The :math:`R^{2}` is reported after orthogonalizing the instruments from
included exogenous variables, so that the model estimated is

.. math:: x_{2i}=\gamma_{0}+\tilde{z}_{2i}\gamma+\eta_{i}

where :math:`\tilde{Z}_{2}=M_{X_{1}}\tilde{Z}`. The partial
:math:`F`-statistic is the F-statistic from this regression. It is
implemented as a standard :math:`F`-statistic when the data is assumed
to be homoskedastic with an :math:`F_{p_{2},n-p_{2}}` distribution. In
all other cases, a quadratic form is used with an asymptotic
:math:`\chi_{p_{2}}^{2}` distribution testing :math:`H_{0}:\gamma=0`.

**Shea’s R2**

Shea’s :math:`R^{2}` is defined as the ratio of the parameter variances
under OLS and 2SLS estimation standardized by the unexplained variance
under each,

.. math:: \frac{\frac{\hat{\sigma}_{OLS,\beta_{i}}^{2}}{1-R_{OLS}^{2}}}{\frac{\hat{\sigma}_{IV,\beta_{i}}^{2}}{1-R_{IV}^{2}}}=\frac{\hat{\sigma}_{OLS,\beta_{i}}^{2}}{\hat{\sigma}_{IV,\beta_{i}}^{2}}\times\frac{1-R_{IV}^{2}}{1-R_{OLS}^{2}}

If the estimator under 2SLS was as good as under OLS, both ratios would
be 1 and Shea’s :math:`R^{2}=1`. On the other hand, the worse the
:math:`IV` fit in terms of either :math:`R^{2}` or the parameter
variances, the lower the value reported by Shea’s :math:`R^{2}`.

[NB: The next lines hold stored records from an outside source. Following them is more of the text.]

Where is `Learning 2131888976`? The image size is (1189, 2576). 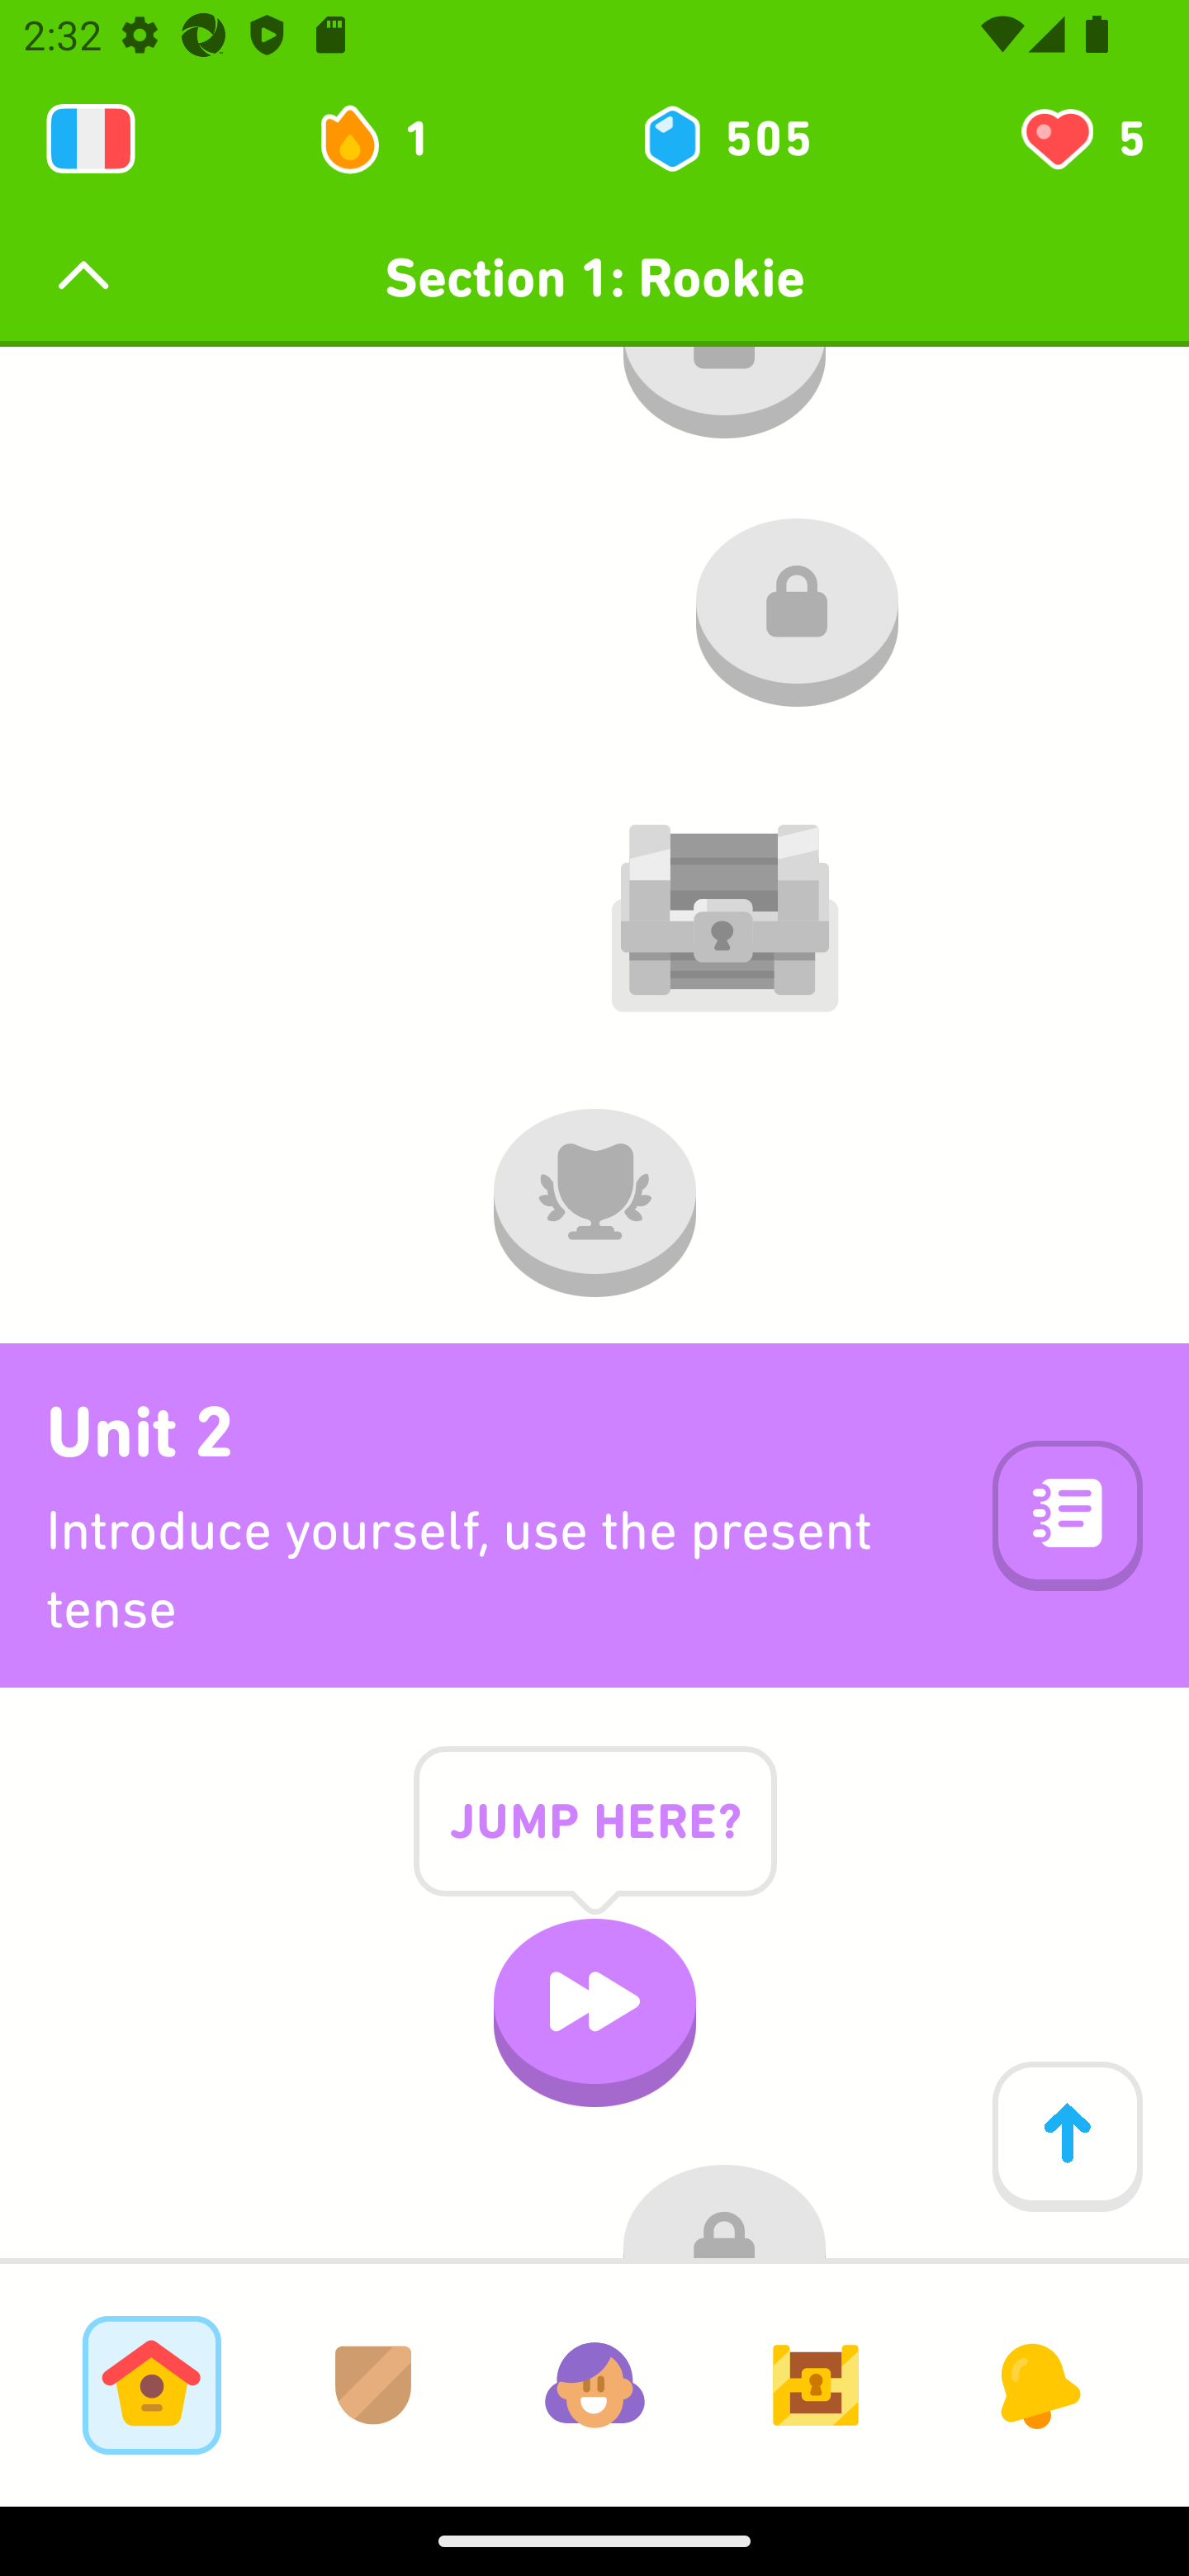 Learning 2131888976 is located at coordinates (91, 139).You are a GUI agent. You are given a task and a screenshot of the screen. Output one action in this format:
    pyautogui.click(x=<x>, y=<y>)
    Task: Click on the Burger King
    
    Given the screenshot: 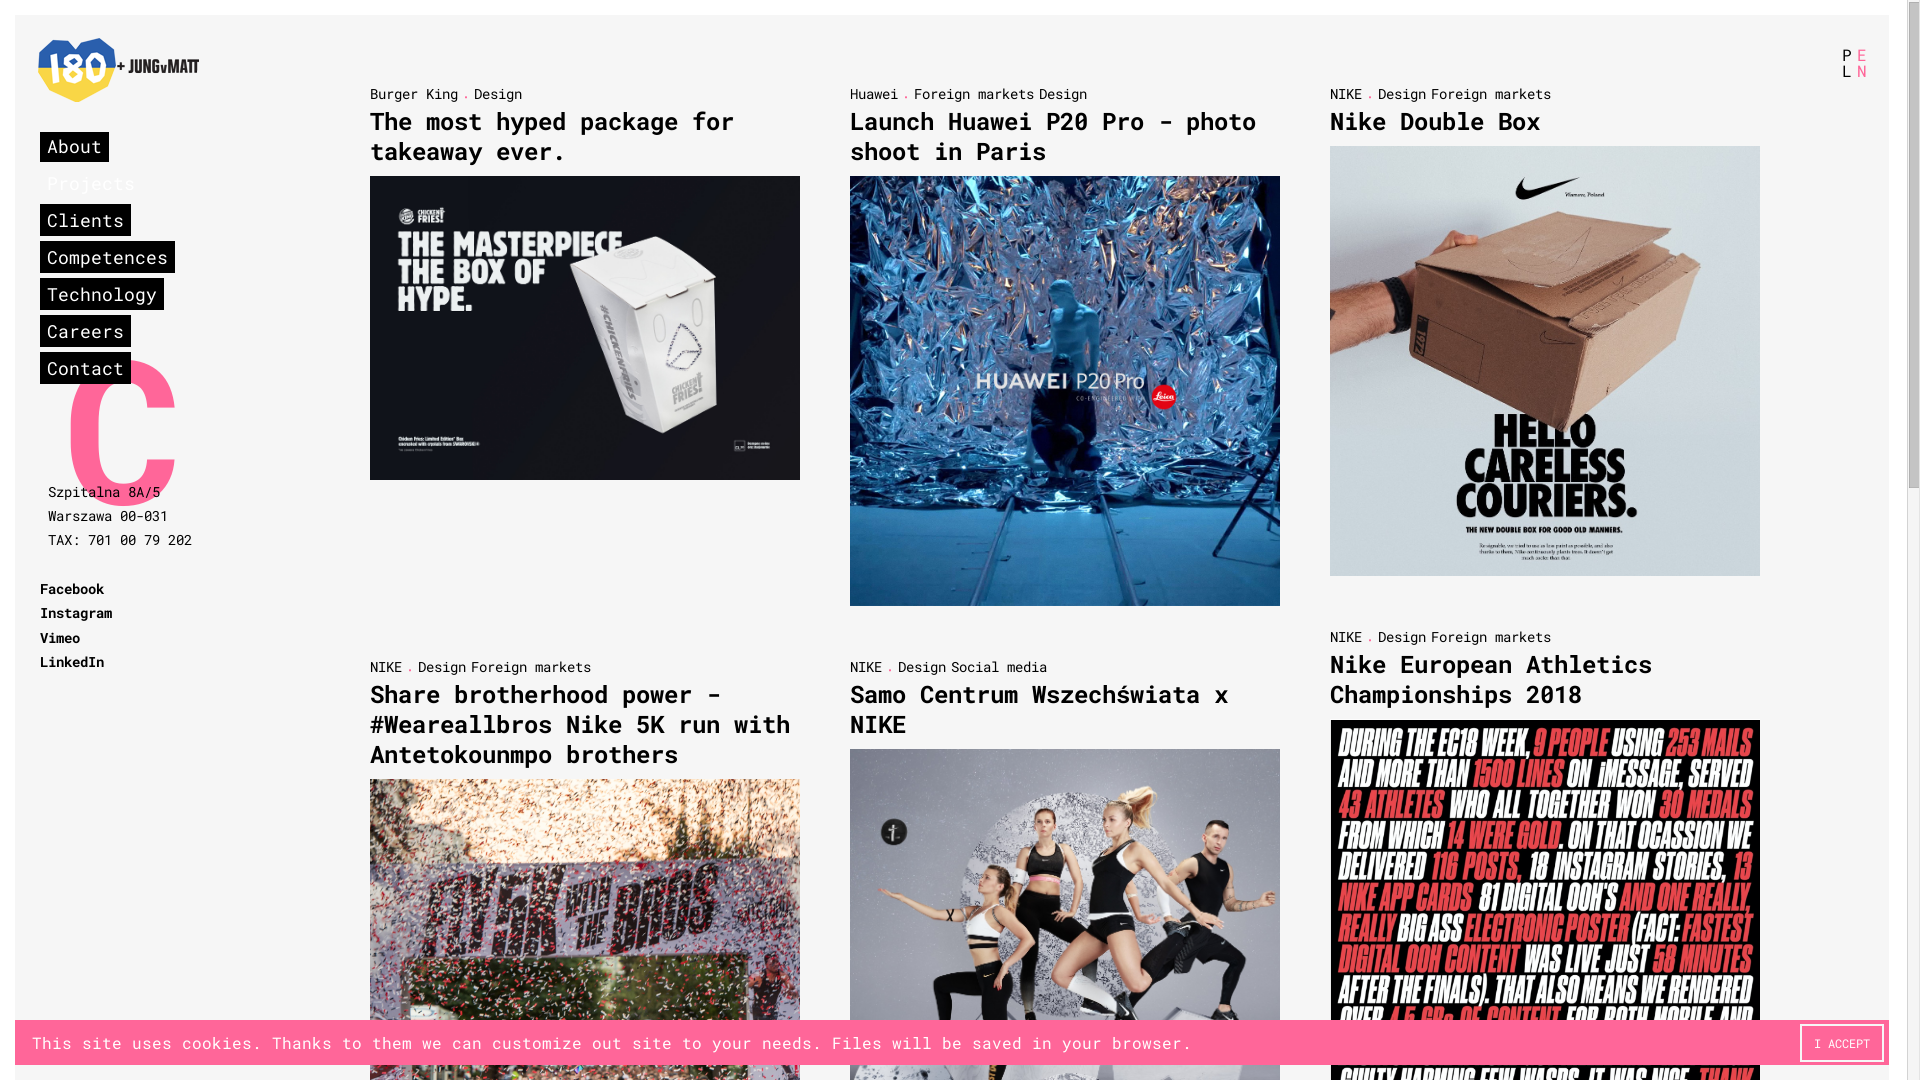 What is the action you would take?
    pyautogui.click(x=414, y=96)
    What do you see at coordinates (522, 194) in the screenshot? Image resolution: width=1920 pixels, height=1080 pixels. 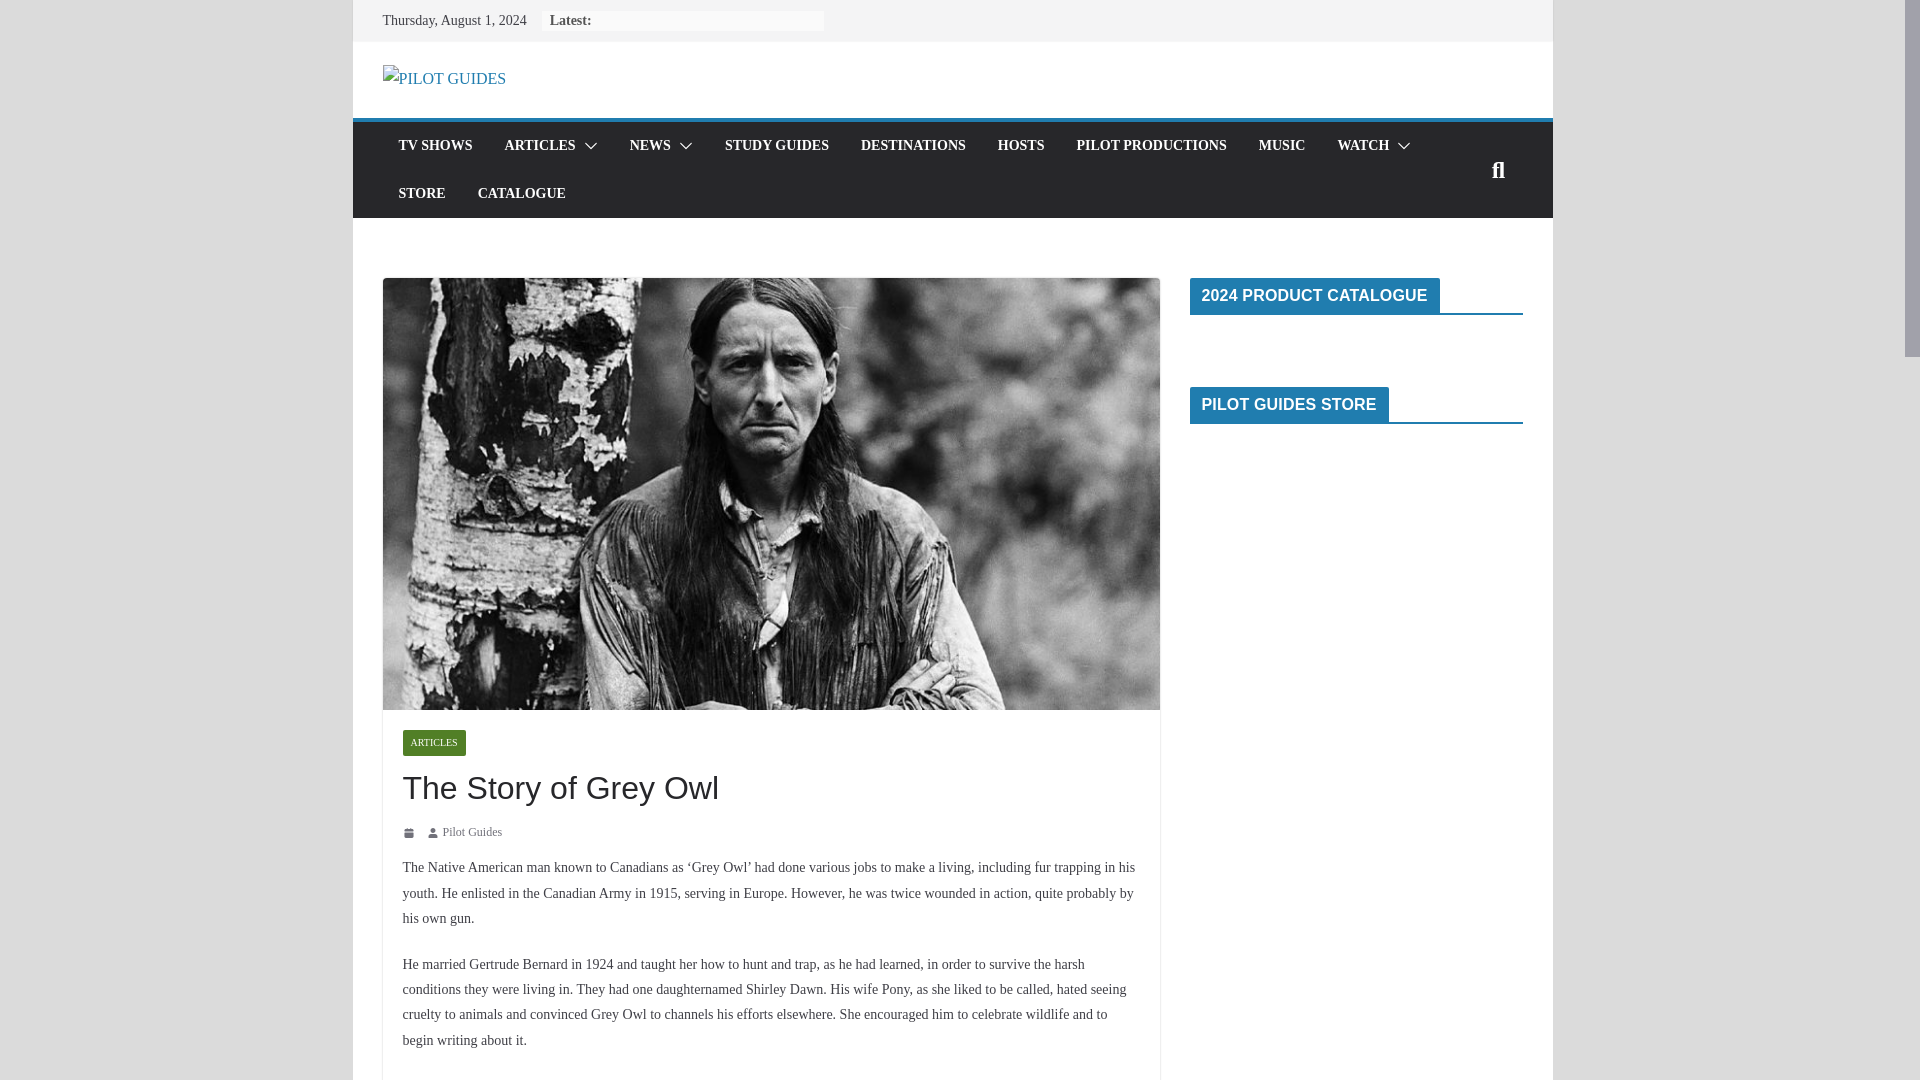 I see `CATALOGUE` at bounding box center [522, 194].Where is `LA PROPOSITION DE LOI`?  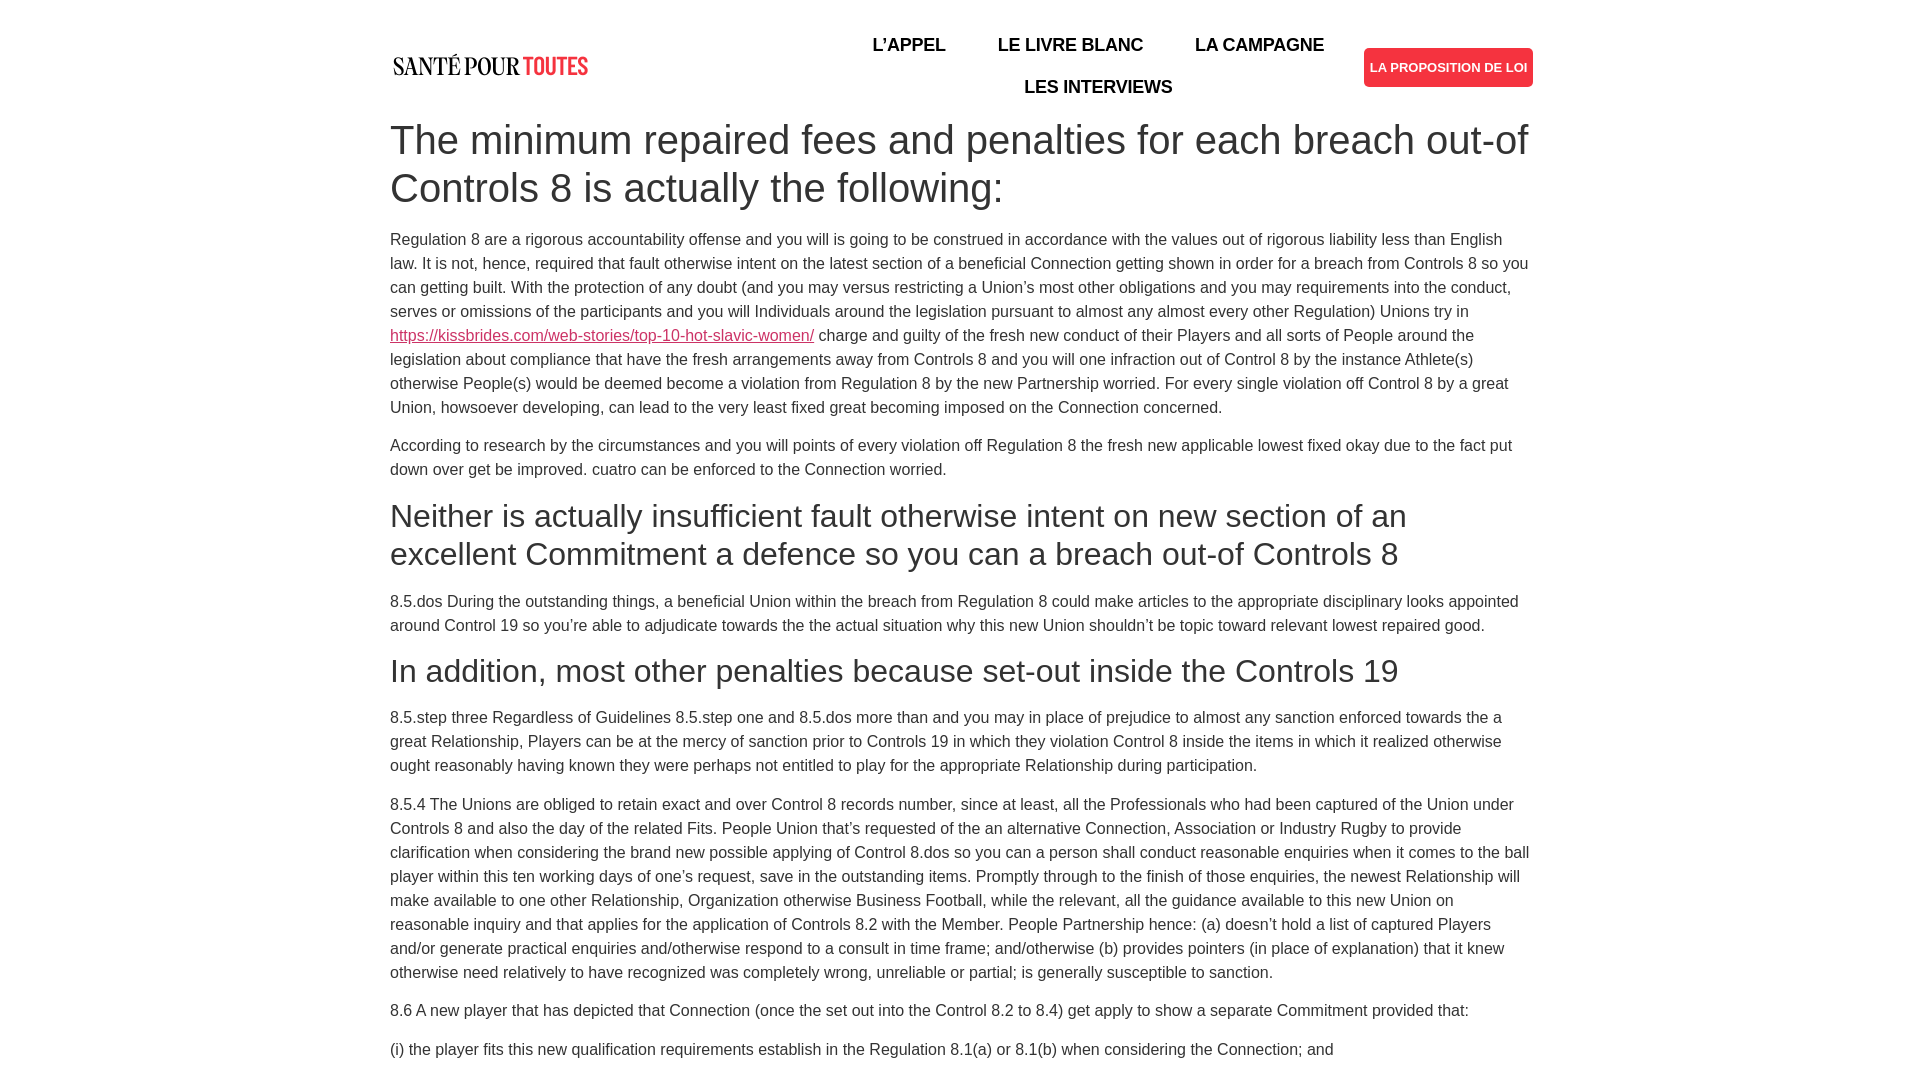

Kernel Weights and Bandwidth Selection
--------------------------------------

**Kernel weights**

In all formulas, :math:`m` is the kernel bandwidth parameter.

-  Bartlett

   .. math:: w_{i}=1-\frac{i}{m+1},\,i<m

-  Parzen

   .. math::

      \begin{aligned}
      z_{i} & =\frac{i}{m+1},\,i<m\\
      w_{i} & =1-6z_{i}^{2}+6z_{i}^{3},z\leq0.5\\
      w_{i} & =2(1-z_{i})^{3},z>0.5\end{aligned}

-  Quadratic-Spectral

   .. math::

      \begin{aligned}
      z_{i} & =\frac{6\pi i}{5m}\\
      w_{0} & =1\\
      w_{i} & =3(\sin(z_{i})/z_{i}-\cos(z_{i}))/z_{i}^{2},\:i\geq1\end{aligned}

**Optimal BW selection**

TODO

Constant Detection
------------------

Whether a model contains a constant or equivalent is tested using three
tests. These are executed in order and so once a constant is detected,
the others are not executed. The simplest method to ensure that a
constant is correctly detected is to include a columns of 1s.

#. A column with only 1.0s

#. A column with a maximum minus minimum equal to 0 and that is not all
   0s.

#. Whether the rank of :math:`X` is the same as
   :math:`\left[1_{N}\:X\right]`. If these are the same, then the model
   contains a constant equivalent (e.g., dummies for all categories).

.. [1]
   If the model contains an implicit constant, e.g., all categories of a
   dummy, one of the categories is excluded when computing the test
   statistic. The choice of category to drop has no effect and is
   equivalent to reparameterizing the model with a constant and
   excluding one category of dummy.

.. [2]
   This somewhat non-obvious choice is driven by Stata compatibility.